Task directions:
Can you lay out the part that opens with the line containing "The image size" and closes with the line containing "Action: coord(623,76)" as a JSON list of strings, one string per line, skipping blank lines? Leave the pictures out of your answer.

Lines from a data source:
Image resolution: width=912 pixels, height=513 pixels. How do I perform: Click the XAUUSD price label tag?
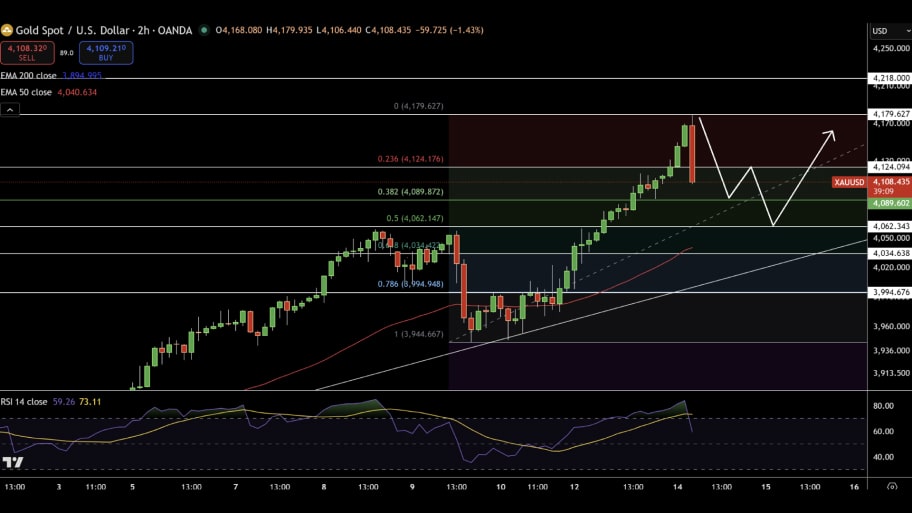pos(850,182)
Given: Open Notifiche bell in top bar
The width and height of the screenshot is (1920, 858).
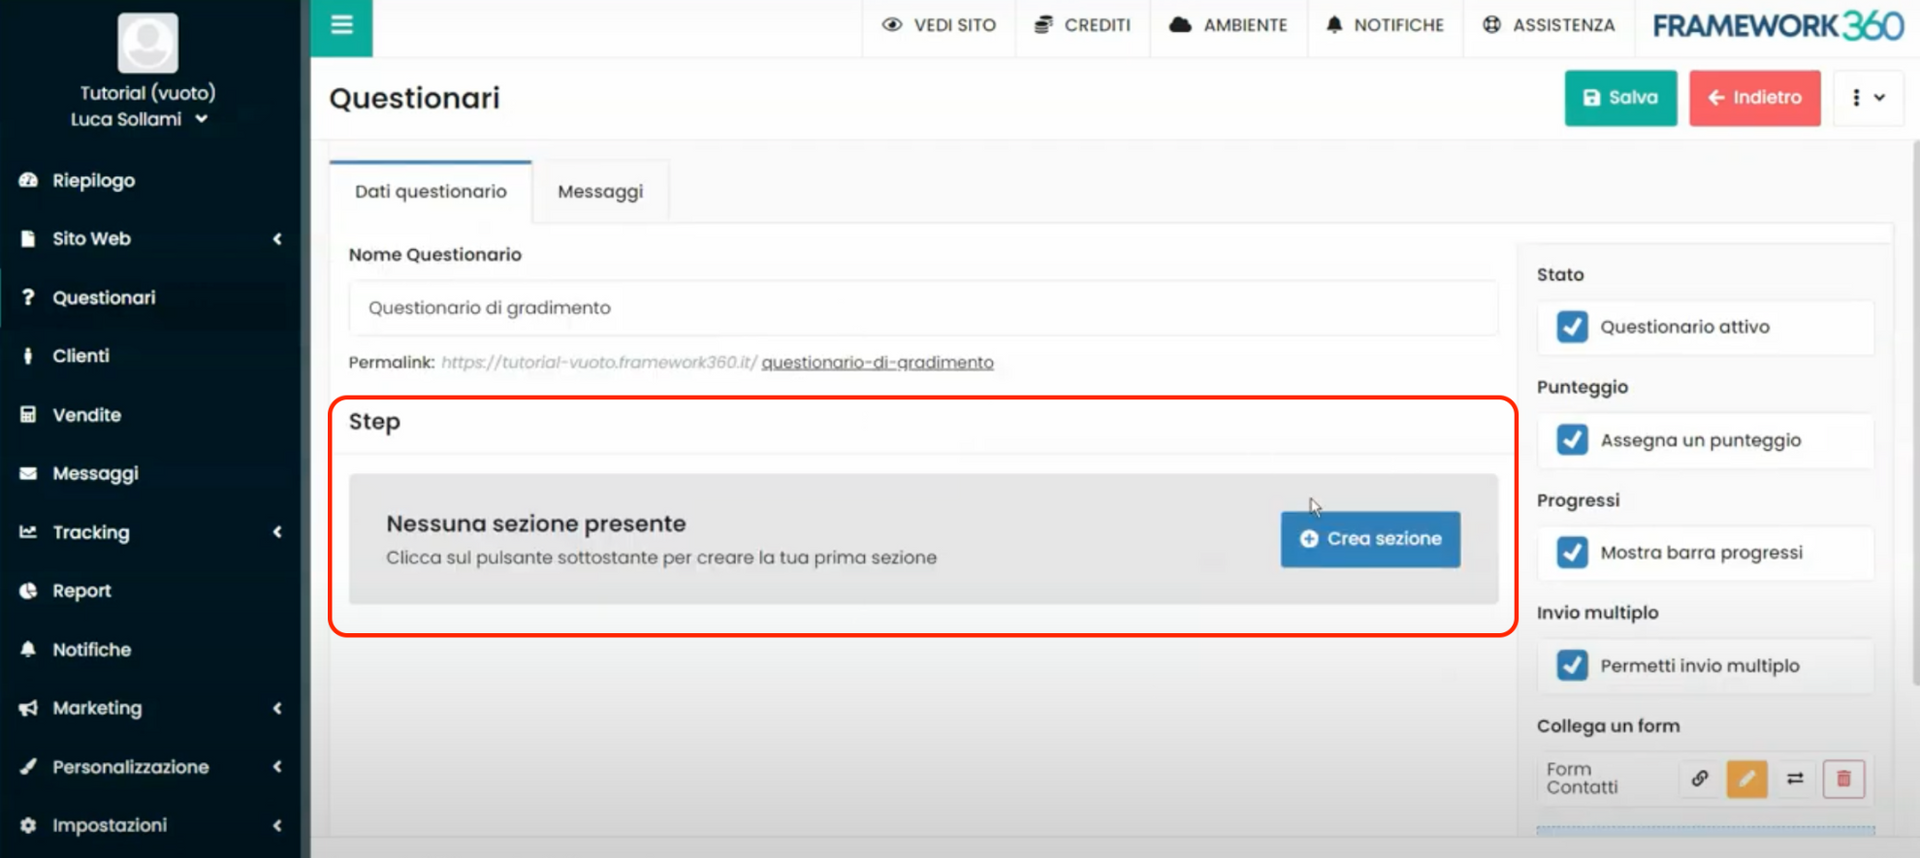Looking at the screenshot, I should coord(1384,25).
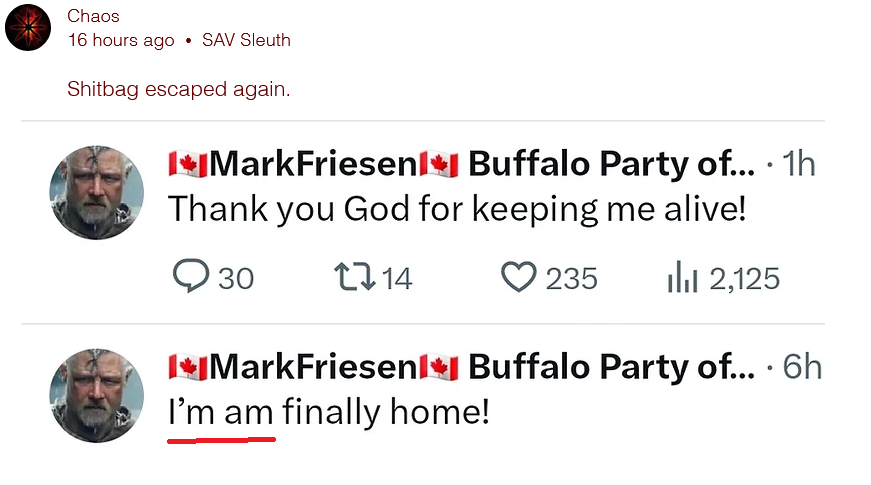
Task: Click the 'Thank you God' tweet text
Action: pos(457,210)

---

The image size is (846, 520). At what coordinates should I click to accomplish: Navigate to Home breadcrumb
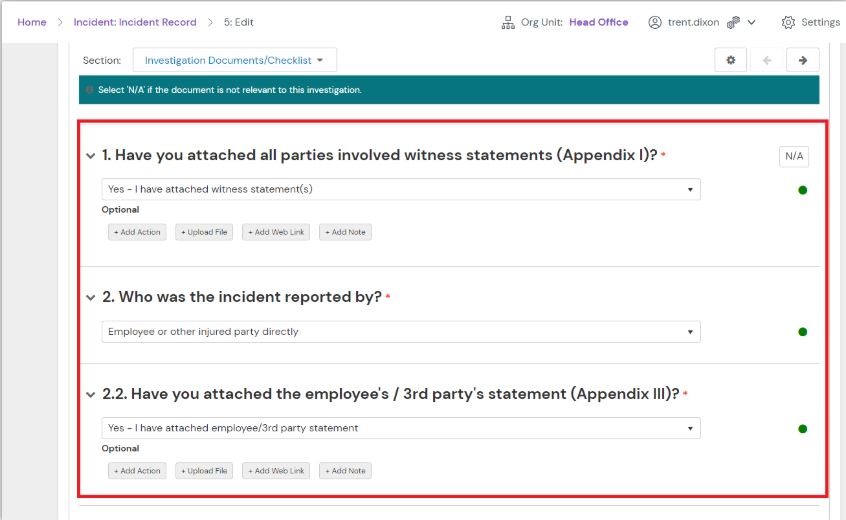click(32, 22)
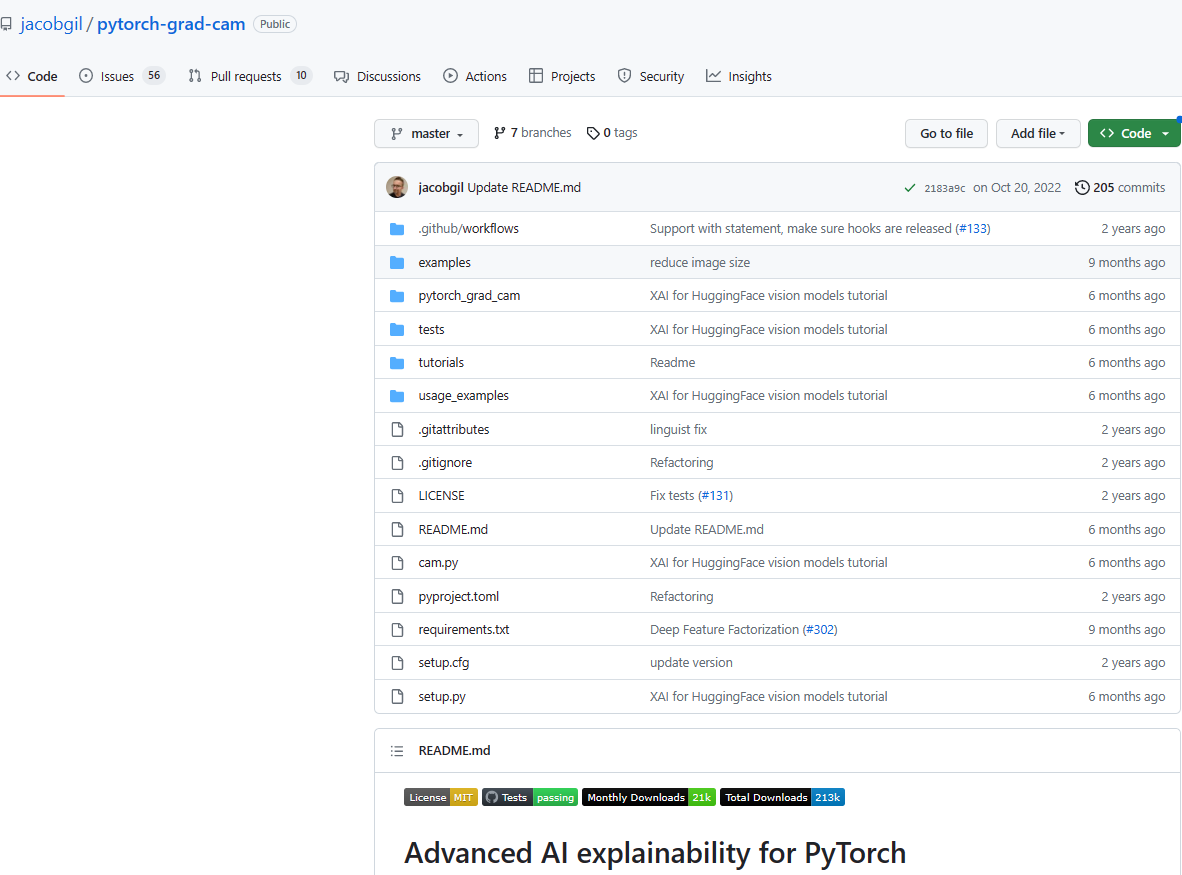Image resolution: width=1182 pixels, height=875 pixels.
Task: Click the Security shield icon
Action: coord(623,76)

Complete response:
[
  "The image size is (846, 520). At what coordinates should I click to accomplish: Navigate to Home breadcrumb",
  "click(32, 22)",
  "Image resolution: width=1182 pixels, height=875 pixels.",
  "Task: Click the Security shield icon",
  "Action: coord(623,76)"
]